View on CourtListener →Why It Matters: This case tests whether the government can effectively remove a legal app from circulation by calling a private company and asking — not ordering — it to act, without ever filing a charge or passing a law. The standing fight may prove as consequential as the underlying free speech question: a ruling that plaintiffs cannot trace Apple's decision to the government's conduct would give officials a roadmap for suppressing speech through informal corporate pressure with minimal constitutional accountability. Plaintiffs' procedural-posture argument — that *Murthy* sets an evidentiary ceiling, not a pleading floor — is the brief's most significant doctrinal contribution, and no circuit has yet authoritatively resolved that question. If courts accept it, same-day compliance following explicit demand language may become the template for how future plaintiffs plead jawboning claims in the post-*Murthy* landscape.
View on CourtListener →Why It Matters: This brief tests whether *Murthy v.
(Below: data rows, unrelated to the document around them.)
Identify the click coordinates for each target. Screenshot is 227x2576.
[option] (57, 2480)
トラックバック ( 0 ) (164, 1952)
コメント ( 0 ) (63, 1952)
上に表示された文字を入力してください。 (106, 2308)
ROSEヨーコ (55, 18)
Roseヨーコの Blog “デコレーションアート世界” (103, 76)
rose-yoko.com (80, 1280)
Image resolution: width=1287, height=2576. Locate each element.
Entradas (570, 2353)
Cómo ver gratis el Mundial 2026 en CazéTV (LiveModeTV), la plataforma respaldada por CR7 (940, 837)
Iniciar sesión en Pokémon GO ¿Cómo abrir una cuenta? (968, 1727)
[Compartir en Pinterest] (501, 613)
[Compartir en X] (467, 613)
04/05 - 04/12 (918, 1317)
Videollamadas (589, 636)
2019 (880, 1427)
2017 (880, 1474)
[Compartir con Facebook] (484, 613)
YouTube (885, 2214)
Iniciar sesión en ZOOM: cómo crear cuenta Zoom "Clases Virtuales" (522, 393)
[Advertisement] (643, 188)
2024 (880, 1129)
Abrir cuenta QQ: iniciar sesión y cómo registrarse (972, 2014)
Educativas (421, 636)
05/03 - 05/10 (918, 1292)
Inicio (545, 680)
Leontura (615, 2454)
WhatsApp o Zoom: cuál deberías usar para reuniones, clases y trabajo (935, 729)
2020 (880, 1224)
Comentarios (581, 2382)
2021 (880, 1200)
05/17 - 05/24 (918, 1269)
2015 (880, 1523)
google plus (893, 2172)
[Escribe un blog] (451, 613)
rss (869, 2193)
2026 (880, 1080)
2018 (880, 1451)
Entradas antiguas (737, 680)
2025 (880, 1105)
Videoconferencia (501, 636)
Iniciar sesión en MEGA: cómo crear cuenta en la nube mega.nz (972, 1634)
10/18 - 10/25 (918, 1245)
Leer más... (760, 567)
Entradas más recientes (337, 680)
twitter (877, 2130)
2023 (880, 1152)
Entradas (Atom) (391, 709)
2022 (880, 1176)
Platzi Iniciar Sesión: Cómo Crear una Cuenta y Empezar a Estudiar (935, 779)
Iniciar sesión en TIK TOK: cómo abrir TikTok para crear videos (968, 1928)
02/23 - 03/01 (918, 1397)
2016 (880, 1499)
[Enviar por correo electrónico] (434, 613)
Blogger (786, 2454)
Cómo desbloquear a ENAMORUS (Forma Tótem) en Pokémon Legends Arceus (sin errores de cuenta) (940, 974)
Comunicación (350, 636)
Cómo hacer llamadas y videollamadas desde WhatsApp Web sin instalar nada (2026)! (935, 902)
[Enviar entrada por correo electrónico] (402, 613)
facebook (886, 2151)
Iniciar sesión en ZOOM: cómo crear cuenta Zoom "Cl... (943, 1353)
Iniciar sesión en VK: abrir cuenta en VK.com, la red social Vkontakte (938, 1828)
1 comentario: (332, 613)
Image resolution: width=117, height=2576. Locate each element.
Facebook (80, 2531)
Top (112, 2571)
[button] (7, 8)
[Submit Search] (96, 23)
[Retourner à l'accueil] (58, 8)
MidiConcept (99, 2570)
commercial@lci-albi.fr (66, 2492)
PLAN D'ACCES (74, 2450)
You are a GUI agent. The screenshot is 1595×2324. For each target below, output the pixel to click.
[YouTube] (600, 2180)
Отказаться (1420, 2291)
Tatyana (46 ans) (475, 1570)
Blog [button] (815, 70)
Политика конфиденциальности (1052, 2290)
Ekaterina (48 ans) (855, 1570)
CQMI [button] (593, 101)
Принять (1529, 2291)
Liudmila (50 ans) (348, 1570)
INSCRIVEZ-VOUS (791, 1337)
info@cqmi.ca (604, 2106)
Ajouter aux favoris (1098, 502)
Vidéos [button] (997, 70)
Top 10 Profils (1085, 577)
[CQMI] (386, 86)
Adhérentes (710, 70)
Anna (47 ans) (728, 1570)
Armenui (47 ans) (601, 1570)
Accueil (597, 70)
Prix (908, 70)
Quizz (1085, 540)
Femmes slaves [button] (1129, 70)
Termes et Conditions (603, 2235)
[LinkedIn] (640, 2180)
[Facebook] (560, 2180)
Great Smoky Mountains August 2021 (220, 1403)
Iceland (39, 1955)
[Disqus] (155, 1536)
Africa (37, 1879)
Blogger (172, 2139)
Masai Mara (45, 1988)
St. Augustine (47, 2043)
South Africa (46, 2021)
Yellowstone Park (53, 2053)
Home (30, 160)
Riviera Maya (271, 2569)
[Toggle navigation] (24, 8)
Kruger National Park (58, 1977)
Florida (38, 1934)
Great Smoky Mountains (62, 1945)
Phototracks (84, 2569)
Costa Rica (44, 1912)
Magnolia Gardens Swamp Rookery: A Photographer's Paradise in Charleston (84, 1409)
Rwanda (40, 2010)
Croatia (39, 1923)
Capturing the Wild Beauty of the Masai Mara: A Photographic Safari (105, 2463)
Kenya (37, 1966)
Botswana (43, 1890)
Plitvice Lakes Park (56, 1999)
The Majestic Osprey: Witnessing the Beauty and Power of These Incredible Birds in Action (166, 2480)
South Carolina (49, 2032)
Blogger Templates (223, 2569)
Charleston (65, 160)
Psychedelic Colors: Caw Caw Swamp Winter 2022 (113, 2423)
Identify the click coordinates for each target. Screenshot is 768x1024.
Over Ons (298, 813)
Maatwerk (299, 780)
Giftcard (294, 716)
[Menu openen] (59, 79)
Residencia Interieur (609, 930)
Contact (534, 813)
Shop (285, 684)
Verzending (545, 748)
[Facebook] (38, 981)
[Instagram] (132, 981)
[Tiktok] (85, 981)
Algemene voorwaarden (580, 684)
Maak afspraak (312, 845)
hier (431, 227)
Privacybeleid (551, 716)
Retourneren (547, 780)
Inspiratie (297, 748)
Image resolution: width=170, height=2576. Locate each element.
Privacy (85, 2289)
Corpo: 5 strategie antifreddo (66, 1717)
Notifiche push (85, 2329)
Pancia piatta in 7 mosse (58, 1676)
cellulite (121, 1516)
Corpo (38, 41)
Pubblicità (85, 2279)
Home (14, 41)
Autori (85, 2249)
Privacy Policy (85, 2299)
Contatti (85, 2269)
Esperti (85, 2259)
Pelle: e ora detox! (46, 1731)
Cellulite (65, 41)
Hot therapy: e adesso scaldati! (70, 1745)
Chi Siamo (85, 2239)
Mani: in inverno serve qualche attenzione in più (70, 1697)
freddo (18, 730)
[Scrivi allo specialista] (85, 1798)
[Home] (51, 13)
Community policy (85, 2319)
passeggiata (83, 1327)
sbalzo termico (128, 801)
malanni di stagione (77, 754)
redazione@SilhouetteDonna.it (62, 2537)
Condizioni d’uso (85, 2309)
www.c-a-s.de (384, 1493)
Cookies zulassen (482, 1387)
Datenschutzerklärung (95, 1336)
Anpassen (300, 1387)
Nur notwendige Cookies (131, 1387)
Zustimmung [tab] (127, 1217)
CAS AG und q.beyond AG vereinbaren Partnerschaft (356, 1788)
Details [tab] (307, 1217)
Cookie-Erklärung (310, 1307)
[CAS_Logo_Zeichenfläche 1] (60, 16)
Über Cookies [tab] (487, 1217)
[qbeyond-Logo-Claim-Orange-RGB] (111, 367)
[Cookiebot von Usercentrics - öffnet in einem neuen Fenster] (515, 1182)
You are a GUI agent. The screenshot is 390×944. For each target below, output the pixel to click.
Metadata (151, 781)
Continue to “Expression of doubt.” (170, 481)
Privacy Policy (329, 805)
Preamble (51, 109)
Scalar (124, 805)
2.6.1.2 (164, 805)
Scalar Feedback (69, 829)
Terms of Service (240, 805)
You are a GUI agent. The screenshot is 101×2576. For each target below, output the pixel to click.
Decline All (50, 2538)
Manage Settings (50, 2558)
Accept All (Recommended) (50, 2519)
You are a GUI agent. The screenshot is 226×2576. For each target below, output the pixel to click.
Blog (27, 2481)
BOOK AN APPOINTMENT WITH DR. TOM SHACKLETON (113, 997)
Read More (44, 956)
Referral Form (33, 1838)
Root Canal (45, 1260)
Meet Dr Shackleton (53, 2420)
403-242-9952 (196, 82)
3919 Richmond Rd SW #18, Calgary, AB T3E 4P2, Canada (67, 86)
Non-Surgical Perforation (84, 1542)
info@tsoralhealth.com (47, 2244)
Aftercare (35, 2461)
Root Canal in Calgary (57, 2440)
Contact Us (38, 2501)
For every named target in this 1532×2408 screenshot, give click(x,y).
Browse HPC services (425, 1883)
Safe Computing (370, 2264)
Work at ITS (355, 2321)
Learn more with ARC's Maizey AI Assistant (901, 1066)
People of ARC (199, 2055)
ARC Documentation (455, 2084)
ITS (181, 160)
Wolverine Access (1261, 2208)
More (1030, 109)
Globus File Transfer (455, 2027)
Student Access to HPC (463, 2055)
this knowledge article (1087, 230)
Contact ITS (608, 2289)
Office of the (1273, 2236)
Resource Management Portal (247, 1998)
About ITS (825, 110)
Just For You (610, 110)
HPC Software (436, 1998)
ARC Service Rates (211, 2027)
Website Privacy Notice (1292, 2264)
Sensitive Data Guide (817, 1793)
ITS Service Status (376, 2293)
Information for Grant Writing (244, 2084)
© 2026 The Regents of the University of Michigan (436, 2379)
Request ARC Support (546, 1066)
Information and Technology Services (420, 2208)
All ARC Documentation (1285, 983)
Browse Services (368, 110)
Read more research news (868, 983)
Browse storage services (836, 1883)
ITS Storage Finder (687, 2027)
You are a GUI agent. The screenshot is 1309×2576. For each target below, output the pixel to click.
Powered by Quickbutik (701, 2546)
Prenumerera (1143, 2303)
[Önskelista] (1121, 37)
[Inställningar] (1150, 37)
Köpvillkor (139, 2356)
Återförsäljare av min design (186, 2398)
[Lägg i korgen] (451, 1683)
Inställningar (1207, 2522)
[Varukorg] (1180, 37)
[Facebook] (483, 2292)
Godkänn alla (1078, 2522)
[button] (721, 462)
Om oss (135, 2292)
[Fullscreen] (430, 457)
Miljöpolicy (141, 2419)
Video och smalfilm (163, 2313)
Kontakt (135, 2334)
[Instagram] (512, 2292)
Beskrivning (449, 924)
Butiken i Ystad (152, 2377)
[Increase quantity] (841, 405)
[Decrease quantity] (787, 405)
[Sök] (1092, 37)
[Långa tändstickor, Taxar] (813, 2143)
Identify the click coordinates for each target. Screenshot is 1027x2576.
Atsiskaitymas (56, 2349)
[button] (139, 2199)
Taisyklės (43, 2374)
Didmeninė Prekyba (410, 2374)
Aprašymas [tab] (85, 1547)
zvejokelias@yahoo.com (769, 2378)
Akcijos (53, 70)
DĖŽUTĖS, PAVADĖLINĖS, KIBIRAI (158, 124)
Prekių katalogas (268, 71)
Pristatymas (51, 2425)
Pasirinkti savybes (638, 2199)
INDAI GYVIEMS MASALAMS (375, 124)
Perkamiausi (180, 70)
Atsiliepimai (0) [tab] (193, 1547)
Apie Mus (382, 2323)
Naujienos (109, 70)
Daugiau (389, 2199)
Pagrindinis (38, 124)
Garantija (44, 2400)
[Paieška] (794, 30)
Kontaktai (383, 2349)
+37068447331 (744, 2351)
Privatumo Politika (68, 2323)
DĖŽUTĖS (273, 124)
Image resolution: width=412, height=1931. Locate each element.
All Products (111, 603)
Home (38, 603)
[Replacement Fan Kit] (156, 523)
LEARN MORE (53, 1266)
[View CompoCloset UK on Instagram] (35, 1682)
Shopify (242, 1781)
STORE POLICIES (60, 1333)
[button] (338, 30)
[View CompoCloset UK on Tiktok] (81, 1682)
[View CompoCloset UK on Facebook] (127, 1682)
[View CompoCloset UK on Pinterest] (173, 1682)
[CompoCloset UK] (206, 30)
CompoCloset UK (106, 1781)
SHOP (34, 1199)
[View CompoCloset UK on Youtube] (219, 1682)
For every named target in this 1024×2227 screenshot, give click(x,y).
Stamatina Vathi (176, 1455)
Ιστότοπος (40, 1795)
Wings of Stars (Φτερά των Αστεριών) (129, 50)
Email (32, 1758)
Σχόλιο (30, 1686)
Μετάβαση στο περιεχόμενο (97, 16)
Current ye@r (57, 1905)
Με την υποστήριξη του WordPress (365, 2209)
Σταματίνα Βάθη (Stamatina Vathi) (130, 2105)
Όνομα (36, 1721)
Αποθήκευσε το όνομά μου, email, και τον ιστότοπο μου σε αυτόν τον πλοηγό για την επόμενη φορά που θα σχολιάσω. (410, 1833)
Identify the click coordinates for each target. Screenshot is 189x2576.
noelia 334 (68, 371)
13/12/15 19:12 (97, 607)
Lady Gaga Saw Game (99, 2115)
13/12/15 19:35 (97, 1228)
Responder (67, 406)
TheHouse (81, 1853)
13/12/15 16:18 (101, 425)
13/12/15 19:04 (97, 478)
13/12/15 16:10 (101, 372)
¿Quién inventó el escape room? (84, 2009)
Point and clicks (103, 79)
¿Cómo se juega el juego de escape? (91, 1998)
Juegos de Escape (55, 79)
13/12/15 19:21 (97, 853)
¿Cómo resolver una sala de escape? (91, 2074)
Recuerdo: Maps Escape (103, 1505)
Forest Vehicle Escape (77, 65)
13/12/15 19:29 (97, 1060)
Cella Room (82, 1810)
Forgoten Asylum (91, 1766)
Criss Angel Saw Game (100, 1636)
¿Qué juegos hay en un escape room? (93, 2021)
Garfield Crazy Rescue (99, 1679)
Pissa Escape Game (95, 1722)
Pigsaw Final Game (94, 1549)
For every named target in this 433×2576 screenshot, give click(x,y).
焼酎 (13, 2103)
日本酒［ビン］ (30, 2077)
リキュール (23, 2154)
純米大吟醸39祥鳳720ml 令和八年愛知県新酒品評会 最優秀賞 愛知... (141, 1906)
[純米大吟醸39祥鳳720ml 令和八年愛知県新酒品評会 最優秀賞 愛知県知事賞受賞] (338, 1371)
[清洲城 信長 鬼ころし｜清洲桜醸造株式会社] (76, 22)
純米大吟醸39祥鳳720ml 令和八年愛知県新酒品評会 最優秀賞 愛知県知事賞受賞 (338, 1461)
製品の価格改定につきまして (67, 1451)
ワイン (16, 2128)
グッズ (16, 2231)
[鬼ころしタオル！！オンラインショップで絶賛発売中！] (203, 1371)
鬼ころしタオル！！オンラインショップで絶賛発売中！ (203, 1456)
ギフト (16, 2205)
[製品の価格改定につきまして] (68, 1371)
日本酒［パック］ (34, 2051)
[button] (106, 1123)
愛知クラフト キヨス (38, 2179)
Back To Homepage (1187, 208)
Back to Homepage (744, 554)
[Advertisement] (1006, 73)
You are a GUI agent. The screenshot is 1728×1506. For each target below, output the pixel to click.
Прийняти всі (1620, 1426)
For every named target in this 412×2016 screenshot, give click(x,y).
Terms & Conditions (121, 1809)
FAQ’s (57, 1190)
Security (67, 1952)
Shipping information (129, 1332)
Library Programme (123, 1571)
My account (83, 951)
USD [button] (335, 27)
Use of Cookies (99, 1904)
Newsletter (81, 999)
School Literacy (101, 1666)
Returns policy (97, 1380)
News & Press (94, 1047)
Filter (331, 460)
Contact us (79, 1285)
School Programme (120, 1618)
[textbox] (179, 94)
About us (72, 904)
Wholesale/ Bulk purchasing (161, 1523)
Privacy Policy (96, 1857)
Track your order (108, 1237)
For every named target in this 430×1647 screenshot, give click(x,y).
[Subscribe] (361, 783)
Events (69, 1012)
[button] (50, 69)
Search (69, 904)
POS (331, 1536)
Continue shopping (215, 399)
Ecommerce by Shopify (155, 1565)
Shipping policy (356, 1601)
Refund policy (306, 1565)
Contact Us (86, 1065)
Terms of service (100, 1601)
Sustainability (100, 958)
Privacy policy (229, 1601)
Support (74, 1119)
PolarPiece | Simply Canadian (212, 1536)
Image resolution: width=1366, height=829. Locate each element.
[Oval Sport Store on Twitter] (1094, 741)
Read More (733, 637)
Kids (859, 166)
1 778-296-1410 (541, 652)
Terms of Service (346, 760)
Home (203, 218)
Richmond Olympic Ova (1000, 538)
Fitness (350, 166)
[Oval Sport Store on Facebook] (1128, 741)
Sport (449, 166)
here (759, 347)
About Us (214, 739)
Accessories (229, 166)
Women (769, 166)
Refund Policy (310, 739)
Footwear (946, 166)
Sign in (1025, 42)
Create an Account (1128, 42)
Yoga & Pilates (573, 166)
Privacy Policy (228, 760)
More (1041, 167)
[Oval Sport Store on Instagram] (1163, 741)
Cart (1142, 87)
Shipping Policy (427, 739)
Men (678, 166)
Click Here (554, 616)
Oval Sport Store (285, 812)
Missouri*'s demanding causation framework, developed for a sprawling multi-platform content-moderation pressure apparatus, can be extended to defeat standing in a materially narrower scenario involving a single named app, a single platform, and an identifiable sequence of government contact followed by removal—the kind of granular fact pattern *Murthy* itself suggested was necessary for standing in the first place. Defendants' treatment of Apple's post-hoc public explanation as conclusively defeating a pretext argument at the pleading stage is legally aggressive and, if accepted, would create a significant structural barrier to coercion claims: platforms could insulate government pressure from judicial scrutiny simply by invoking an existing content policy. The brief's retaliation argument, anchored to *Media Matters v. Paxton*, raises the open question of whether an explicit, named, on-record statement of investigative interest by a senior law enforcement official crosses from non-actionable criticism into the individualized targeting recognized in cases Defendants themselves cite—a line the D.C. Circuit has not yet clearly drawn in this context.